4. Grilled Chicken Breast, Cottage Cheese, Peanut Butter, And Berries
Pair lean chicken with slow-digesting cottage cheese to feed your muscles over time. Coupled with peanut butter, this makes for a healthy snack that keeps you fuller longer!
5. Turkey And Zucchini Quinoa Pasta Casserole With Mozzarella
Shopper's Guide
To round out this list of epic meals, check out these quick grocery shopping tips. Put them to use next time you're on the hunt for fuel.
1. Prioritize Protein
The bulk of your money should be spent on purchasing the highest-quality protein possible for your budget. Look for labels with key words like these before purchasing: minimally processed, no added flavors, solution or coloring, grass-fed, pasture-raised, organic, and no added hormones.
2. Get Smart
Use phone applications like Fooducate (on iPhone or Android) to help determine which products to purchase while shopping. The app gives you recommendations based on a product's ingredients and rates it on a scale from A (highest) to F (lowest). You'll be surprised that many of the expensive "natural and organic" products have low ratings!
3. Find the Farm
Perform a Google search for a local famer's market in your area. Farmer's markets are great places to find quality produce at reasonable prices while simultaneously supporting local businesses. Win-win!
4. Double Up!
Live with fitness-minded roommates? Consider purchasing quality meats in bulk on a monthly basis and then freezing them. More often than not, bulk quantities mean significant cost savings.

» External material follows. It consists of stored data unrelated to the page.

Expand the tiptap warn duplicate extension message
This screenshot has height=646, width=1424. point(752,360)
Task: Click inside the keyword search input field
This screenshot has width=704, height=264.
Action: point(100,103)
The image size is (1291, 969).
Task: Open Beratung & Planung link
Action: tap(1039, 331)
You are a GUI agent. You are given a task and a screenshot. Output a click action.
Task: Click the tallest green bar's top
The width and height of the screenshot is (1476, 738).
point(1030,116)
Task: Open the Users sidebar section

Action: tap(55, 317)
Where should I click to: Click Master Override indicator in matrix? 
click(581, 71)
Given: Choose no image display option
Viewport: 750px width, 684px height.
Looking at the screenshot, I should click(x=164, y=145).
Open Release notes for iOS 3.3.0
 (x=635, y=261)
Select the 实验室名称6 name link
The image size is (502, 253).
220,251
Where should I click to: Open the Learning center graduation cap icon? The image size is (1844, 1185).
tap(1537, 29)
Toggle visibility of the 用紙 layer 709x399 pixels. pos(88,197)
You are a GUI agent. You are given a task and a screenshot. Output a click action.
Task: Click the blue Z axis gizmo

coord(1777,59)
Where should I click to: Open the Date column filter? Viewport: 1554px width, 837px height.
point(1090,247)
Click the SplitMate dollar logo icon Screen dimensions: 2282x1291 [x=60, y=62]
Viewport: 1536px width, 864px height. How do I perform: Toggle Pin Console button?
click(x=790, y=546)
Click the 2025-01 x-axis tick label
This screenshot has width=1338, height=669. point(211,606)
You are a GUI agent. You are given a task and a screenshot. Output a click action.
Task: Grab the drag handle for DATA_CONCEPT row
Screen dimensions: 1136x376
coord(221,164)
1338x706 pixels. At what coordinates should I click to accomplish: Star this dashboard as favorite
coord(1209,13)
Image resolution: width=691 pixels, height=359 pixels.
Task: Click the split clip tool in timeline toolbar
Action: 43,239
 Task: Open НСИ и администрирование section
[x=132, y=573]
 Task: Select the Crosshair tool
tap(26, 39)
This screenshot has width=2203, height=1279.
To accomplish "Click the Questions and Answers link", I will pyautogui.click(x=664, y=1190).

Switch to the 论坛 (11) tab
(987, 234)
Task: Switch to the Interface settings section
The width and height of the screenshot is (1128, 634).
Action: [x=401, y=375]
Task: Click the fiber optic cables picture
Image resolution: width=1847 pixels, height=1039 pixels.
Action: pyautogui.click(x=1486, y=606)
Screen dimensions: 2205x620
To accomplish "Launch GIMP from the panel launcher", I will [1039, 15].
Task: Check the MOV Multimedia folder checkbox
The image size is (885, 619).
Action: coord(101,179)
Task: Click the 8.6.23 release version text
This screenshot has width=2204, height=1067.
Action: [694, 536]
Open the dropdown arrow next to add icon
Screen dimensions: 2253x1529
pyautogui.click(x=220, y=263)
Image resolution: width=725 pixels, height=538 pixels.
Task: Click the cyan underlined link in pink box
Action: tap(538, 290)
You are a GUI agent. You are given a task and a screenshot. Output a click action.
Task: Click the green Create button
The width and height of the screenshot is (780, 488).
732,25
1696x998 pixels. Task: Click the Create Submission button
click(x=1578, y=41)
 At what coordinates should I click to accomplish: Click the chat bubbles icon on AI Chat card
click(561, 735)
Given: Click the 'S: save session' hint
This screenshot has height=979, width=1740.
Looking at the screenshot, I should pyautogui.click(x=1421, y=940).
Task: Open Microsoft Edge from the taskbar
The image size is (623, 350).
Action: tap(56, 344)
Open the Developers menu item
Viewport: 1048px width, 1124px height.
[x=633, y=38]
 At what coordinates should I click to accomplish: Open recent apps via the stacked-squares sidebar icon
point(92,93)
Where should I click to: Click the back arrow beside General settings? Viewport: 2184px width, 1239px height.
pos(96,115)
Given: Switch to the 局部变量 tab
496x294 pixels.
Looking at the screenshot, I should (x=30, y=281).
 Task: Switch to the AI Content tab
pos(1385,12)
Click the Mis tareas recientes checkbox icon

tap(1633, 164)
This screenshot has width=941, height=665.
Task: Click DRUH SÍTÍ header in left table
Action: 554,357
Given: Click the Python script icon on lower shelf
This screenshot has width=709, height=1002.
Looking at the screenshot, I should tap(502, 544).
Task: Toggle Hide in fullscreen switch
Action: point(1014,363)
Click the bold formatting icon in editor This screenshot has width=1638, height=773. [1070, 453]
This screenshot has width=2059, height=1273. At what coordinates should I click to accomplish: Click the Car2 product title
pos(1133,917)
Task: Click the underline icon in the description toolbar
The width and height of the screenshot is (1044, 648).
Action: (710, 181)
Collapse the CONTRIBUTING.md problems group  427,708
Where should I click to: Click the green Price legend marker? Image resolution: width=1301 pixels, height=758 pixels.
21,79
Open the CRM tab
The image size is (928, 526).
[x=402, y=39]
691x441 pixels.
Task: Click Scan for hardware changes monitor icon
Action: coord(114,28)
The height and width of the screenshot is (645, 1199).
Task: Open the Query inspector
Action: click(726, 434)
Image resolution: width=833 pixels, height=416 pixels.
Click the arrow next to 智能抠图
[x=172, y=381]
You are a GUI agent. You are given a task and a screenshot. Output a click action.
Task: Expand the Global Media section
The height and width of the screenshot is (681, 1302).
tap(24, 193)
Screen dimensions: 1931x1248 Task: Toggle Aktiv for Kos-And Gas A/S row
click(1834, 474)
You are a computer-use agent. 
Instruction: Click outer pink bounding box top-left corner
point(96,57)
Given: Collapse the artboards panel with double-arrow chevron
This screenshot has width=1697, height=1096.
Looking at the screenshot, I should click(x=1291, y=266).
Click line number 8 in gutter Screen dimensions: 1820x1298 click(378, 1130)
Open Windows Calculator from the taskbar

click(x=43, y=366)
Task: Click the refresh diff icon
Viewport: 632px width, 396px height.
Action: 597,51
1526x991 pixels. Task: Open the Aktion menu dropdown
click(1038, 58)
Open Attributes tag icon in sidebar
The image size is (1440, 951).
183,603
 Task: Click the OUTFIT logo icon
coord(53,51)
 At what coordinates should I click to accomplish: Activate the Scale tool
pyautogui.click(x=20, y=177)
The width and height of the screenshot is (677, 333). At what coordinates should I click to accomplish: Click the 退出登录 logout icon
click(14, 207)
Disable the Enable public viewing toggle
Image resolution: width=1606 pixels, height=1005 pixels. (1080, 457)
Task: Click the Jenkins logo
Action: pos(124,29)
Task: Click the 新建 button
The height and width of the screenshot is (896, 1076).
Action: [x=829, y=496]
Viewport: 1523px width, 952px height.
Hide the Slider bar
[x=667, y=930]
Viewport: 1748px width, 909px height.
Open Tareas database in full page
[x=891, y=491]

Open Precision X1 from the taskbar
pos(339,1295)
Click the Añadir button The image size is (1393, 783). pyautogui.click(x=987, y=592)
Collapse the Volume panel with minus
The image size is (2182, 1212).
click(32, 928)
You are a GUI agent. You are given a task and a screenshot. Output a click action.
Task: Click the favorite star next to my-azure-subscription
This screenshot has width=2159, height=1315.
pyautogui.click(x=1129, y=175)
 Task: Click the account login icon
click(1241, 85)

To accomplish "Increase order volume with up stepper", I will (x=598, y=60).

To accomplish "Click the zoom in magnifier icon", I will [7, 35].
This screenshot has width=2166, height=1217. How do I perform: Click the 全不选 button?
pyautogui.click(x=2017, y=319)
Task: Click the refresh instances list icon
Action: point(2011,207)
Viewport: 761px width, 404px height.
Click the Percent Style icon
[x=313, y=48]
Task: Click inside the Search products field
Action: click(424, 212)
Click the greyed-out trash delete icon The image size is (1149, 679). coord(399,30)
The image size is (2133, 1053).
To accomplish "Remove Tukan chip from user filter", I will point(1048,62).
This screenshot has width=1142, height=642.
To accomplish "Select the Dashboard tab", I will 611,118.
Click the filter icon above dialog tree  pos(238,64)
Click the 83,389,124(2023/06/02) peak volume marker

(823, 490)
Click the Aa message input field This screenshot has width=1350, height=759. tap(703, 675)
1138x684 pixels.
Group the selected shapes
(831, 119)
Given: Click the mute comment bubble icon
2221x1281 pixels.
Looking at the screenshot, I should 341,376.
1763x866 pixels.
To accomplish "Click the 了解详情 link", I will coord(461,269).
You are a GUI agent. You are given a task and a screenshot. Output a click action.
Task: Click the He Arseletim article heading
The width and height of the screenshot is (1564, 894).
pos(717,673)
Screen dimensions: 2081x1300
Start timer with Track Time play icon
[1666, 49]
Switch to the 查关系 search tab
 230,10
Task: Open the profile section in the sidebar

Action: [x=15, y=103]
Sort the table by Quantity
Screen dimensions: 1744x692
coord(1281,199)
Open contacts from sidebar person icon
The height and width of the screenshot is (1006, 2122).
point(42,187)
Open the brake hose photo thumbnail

If quality protein is on sale, and you have a few extra dollars, purchase and immediately freeze it. An extra stash of meat can come in handy at the end of the month when you're looking to stretch the dollar.
5. Collect Coupons
Before checking out at grocery stores, ask if there are any coupons or store discounts. Many times the cashier might know of store promotions that can be used.